Après avoir soumis un mémoire contenant cinq points au gouvernement jeudi dernier, le Union Joint Panel, regroupant quatre syndicats du transport, à savoir l’Association Travailleurs Transport Autobus, la United Bus Service Employees Union, la Bus Industry Traffic Union et la Bus Industry Staff Association, attend de pied ferme la rencontre avec le ministre des Infrastructures publiques, Nando Bodha, et ses officiers ce jeudi 24 août. Les discussions porteront essentiellement sur le projet Metro Express car les travailleurs du transport public craignent pour leur avenir professionnel. Les membres des syndicats souhaitent, à travers cette première prise de contact, des explications sur plusieurs points qu’ils estiment encore obscurs.
Selon Gessiyka Frivet, secrétaire de l’union, la première demande concerne l’acceptation d’un accord tripartite pour discuter des conditions de travail qui doivent être respectées. « Même si nous ne sommes pas contre le projet de metro Express, nous ne voulons aucun changement dans notre travail. Le gouvernement devra nous donner des garanties que personne ne perdra son emploi et que nos droits acquis resteront les mêmes », dit-elle. Mais pour le moment, estime-t-elle, il n’y a aucun doute, les travailleurs perdront leur emploi avec l’avènement du métro.
Parmi les demandes des syndicats, la mise en place d’un Voluntary Retirement Scheme pour ceux qui souhaitent prendre leur retraite s’ils ne trouvent pas leur place dans l’industrie du transport après la réalisation du Metro Express. Pour cela, la syndicaliste souhaite l’implication de l’UJP dans les discussions avec le gouvernement. L’UJP demande aussi qu’un fonds spécial soit mis à la disposition des travailleurs pour la formation pour développer d’autres capacités dans l’éventualité qu’ils soient appelés à s’occuper d’autres postes.
Par ailleurs, la colère des membres de l’UJP était palpable mercredi matin lors de leur conférence de presse au centre Marie Reine de la Paix à Port-Louis. Présente lors de ce rassemblement important, Gessiyka Frivet n’a pas mâché ses mots à l’encontre de Pravind Jugnauth. « C’est triste qu’un Premier ministre parle de la sorte de nous alors que nous faisons tourner l’économie du pays », a-t-elle dit en se basant sur une déclaration de ce dernier qui avait déclaré « laisse zot fer zot lagrev, zot ava koné ki mwa. » Pour Gessiyka Frivet, une grève de la faim des employés du transport est déjà envisagée.
Les paroles du PM ont aussi agacé le président de l’UBSEU, Gorah Enathally. « Le langage utilisé par le Premier ministre n’est pas correct alors que c’est nous qui l’avons placé au gouvernement. » La déclaration du PM est prise comme une « menace » par Gorah Enathally, qui n’arrêtera pas son combat si une solution n’est pas trouvée pour assurer l’avenir des employés du secteur du transport. « Que fera-t-il si tous les travailleurs du transport décident de s’allier ? » La crainte des syndicats est la perte d’emplois d’environ 500 personnes. « Le gouvernement a-t-il prévu un plan pour ceux qui perdront leur emploi », se demande quant à lui Parmanand Runglall, président de BITOU. Il exprime ses inquiétudes au sujet des employés qui ont des dettes, une famille à nourrir. 
« Nou pena enn sou confians dan sa guvernma-la », lâche Gorah Enathally.
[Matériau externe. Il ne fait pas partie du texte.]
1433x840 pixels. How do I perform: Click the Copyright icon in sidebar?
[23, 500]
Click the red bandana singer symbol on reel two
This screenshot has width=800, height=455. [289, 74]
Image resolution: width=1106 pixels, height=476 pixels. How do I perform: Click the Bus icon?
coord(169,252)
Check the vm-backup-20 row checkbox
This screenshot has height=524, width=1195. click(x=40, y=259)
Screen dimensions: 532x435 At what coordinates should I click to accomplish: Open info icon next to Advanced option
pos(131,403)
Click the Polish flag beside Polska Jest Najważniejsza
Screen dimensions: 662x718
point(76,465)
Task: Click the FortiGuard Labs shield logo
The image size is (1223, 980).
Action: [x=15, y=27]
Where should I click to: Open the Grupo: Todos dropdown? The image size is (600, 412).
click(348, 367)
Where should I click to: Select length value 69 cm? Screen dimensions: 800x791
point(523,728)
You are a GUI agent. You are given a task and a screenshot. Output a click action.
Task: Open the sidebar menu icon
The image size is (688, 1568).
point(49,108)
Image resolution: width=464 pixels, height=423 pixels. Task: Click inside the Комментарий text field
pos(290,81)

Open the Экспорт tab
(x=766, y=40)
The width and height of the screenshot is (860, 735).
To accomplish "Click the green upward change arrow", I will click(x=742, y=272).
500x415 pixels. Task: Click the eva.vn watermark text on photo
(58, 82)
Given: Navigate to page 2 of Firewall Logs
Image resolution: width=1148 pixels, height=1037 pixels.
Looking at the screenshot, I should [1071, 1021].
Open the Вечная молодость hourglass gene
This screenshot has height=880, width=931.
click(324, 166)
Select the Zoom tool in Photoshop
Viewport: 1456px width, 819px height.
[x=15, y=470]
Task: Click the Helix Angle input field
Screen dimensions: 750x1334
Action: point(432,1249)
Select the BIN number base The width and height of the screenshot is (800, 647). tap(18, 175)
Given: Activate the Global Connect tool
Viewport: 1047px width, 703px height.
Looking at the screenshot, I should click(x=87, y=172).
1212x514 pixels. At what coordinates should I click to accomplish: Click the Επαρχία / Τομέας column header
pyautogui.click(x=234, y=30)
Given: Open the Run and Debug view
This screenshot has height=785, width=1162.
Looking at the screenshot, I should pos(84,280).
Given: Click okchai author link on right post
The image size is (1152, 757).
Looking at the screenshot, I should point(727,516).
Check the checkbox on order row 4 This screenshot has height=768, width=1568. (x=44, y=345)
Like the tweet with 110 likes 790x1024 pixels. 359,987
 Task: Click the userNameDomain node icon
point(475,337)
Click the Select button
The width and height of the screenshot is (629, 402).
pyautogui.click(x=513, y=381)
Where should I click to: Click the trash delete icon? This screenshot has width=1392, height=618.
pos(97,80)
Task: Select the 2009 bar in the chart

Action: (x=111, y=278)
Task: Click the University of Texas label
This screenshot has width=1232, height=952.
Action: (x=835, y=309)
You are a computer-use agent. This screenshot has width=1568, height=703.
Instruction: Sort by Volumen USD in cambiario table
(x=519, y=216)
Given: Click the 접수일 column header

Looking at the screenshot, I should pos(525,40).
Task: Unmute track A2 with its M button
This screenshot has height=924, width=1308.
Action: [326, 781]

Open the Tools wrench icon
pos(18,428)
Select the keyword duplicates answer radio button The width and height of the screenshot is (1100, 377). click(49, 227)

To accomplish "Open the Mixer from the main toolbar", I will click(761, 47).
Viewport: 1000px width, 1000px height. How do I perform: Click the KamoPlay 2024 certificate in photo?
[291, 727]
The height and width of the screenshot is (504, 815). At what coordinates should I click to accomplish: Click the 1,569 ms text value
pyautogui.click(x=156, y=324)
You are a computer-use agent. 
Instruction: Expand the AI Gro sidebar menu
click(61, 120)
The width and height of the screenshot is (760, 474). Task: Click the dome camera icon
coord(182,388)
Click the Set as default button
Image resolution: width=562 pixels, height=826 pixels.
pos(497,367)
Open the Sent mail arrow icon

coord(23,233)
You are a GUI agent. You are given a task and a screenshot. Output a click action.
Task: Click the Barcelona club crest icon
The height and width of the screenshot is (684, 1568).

Si les cinq points soumis au ministère des Infrastructures publiques ne sont pas acceptés, le recours à une grève de la faim n’est pas écarté. Cette grève, selon les syndicats, attirera aussi les autres employés du secteur du transport qui pourraient se trouver au chômage.
Par ailleurs, des familles qui habitent La Butte ont également exprimé leur colère sur la manière dont est mené le projet Metro Express. Elles devront évacuer les lieux au plus vite. Plusieurs habitants regroupés sous l’Union sociale développement et le mouvement Debout Citoyen expriment pour leurs part leurs craintes sur les risques de glissement de terrain à La Butte.